Description
Description of the false positive
This regular expression that depends on library input may run slow on strings with many repetitions of '.'.
I don't think that /\/?[^/]*$/
has a polynomial ReDoS.
The actual regex pattern is /?[^/]*$
.
-
The first part has length limited to 1 (i.e. 0 or 1 repetitions).
-
The first and the second parts don't have common allowed symbols (the first allows only
/
, the second doesn't allow/
), so there should be no polynomial redos possible here, even if the first part would have allowed more repetitions.
Any of these two would suffice alone to make it not a ReDoS.

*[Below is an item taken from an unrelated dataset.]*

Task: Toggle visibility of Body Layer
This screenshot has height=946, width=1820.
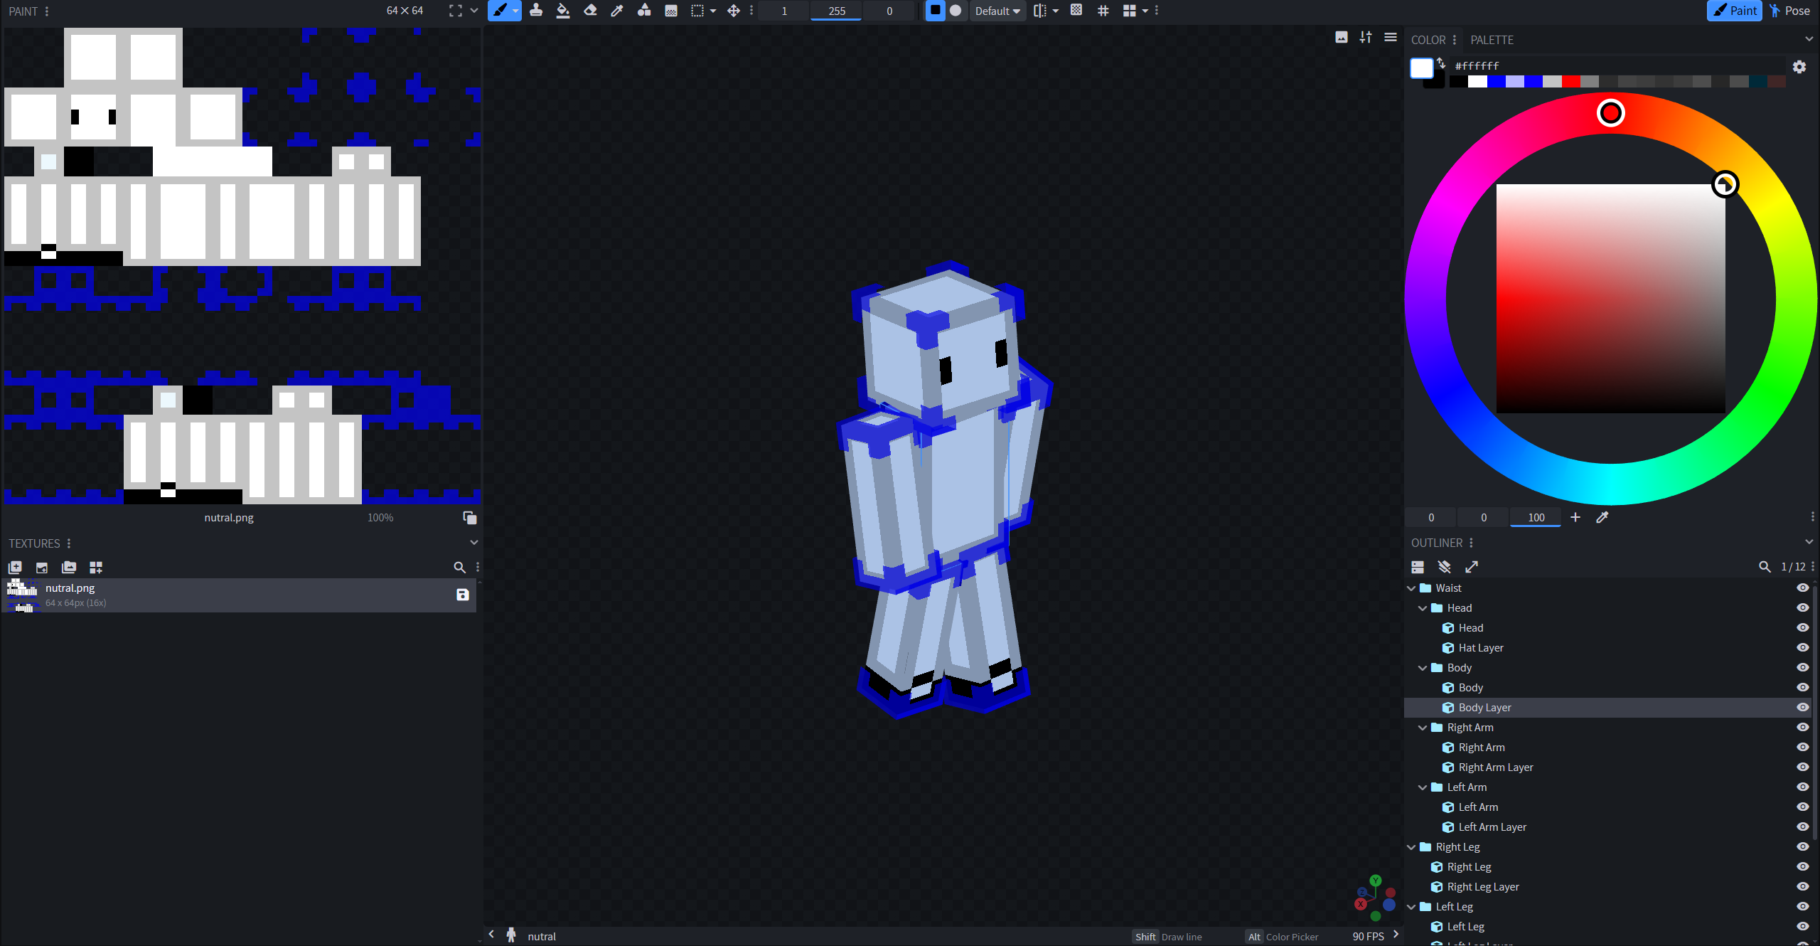Action: coord(1802,708)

Also https://github.com/NicolaasWeideman/RegexStaticAnalysis returns this:
pattern = "/?[^/]*$"
NFA constructed in: 5ms
EDA analysis performed in: 15ms
Does not contain EDA
IDA analysis performed in: 37ms
Does not contain IDA
Unlike, for example, x*[^/]*$
which does not satisfy any of (1) and (2) above and has a polynomial ReDoS (IDA):
pattern = "x*[^/]*$"
NFA constructed in: 2ms
EDA analysis performed in: 4ms
Does not contain EDA
IDA analysis performed in: 133ms
Contains IDA, degree 1, with: xxx...xx/
IDA exploit string as JSON: {"degree":1,"separators":["x"],"pumps":["xx"],"suffix":"/"}
Prefix: "x"
Pump 0: "xx"
Suffix: "/"
Note that Weideman's tool analysis typically has to be rechecked because of differences in regex engines. And some patterns are not analyzable by it and require preparation.